Exercise details
Please render the listing below as a Markdown table with two columns, Row and Line, giving each line its own numbered row and skipping any blank lines.

Task inputs
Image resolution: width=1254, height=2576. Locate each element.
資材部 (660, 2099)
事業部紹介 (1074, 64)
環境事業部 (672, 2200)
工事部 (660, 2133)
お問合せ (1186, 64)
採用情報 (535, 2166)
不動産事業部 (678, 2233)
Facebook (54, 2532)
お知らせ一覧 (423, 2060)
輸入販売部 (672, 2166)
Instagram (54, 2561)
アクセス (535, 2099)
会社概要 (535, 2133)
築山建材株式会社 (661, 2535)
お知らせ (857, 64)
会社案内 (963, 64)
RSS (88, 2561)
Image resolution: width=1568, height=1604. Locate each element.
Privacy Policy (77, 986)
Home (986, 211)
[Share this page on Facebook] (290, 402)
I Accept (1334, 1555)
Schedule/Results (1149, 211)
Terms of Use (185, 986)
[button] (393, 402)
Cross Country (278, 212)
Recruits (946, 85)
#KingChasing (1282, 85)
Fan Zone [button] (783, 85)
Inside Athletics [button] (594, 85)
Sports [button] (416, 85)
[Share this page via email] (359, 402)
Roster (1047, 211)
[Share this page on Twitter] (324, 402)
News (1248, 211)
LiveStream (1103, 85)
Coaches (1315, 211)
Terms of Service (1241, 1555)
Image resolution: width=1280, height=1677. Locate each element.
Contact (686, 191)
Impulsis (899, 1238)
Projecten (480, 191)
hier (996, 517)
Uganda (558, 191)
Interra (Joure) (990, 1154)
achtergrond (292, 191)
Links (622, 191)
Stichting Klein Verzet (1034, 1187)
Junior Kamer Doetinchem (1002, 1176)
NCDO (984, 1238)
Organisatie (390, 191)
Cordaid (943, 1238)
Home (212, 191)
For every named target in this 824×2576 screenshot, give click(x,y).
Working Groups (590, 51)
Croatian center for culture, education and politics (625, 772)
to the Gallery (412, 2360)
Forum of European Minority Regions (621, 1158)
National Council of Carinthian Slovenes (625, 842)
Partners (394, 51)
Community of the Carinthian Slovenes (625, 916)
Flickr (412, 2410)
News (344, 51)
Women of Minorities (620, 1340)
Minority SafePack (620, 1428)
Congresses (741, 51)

The result
| Row | Line |
|---|---|
| 1 | Image resolution: width=1254, height=2576. Locate each element. |
| 2 | 資材部 (660, 2099) |
| 3 | 事業部紹介 (1074, 64) |
| 4 | 環境事業部 (672, 2200) |
| 5 | 工事部 (660, 2133) |
| 6 | お問合せ (1186, 64) |
| 7 | 採用情報 (535, 2166) |
| 8 | 不動産事業部 (678, 2233) |
| 9 | Facebook (54, 2532) |
| 10 | お知らせ一覧 (423, 2060) |
| 11 | 輸入販売部 (672, 2166) |
| 12 | Instagram (54, 2561) |
| 13 | アクセス (535, 2099) |
| 14 | 会社概要 (535, 2133) |
| 15 | 築山建材株式会社 (661, 2535) |
| 16 | お知らせ (857, 64) |
| 17 | 会社案内 (963, 64) |
| 18 | RSS (88, 2561) |
| 19 | Image resolution: width=1568, height=1604. Locate each element. |
| 20 | Privacy Policy (77, 986) |
| 21 | Home (986, 211) |
| 22 | [Share this page on Facebook] (290, 402) |
| 23 | I Accept (1334, 1555) |
| 24 | Schedule/Results (1149, 211) |
| 25 | Terms of Use (185, 986) |
| 26 | [button] (393, 402) |
| 27 | Cross Country (278, 212) |
| 28 | Recruits (946, 85) |
| 29 | #KingChasing (1282, 85) |
| 30 | Fan Zone [button] (783, 85) |
| 31 | Inside Athletics [button] (594, 85) |
| 32 | Sports [button] (416, 85) |
| 33 | [Share this page via email] (359, 402) |
| 34 | Roster (1047, 211) |
| 35 | [Share this page on Twitter] (324, 402) |
| 36 | News (1248, 211) |
| 37 | LiveStream (1103, 85) |
| 38 | Coaches (1315, 211) |
| 39 | Terms of Service (1241, 1555) |
| 40 | Image resolution: width=1280, height=1677. Locate each element. |
| 41 | Contact (686, 191) |
| 42 | Impulsis (899, 1238) |
| 43 | Projecten (480, 191) |
| 44 | hier (996, 517) |
| 45 | Uganda (558, 191) |
| 46 | Interra (Joure) (990, 1154) |
| 47 | achtergrond (292, 191) |
| 48 | Links (622, 191) |
| 49 | Stichting Klein Verzet (1034, 1187) |
| 50 | Junior Kamer Doetinchem (1002, 1176) |
| 51 | NCDO (984, 1238) |
| 52 | Organisatie (390, 191) |
| 53 | Cordaid (943, 1238) |
| 54 | Home (212, 191) |
| 55 | For every named target in this 824×2576 screenshot, give click(x,y). |
| 56 | Working Groups (590, 51) |
| 57 | Croatian center for culture, education and politics (625, 772) |
| 58 | to the Gallery (412, 2360) |
| 59 | Forum of European Minority Regions (621, 1158) |
| 60 | National Council of Carinthian Slovenes (625, 842) |
| 61 | Partners (394, 51) |
| 62 | Community of the Carinthian Slovenes (625, 916) |
| 63 | Flickr (412, 2410) |
| 64 | News (344, 51) |
| 65 | Women of Minorities (620, 1340) |
| 66 | Minority SafePack (620, 1428) |
| 67 | Congresses (741, 51) |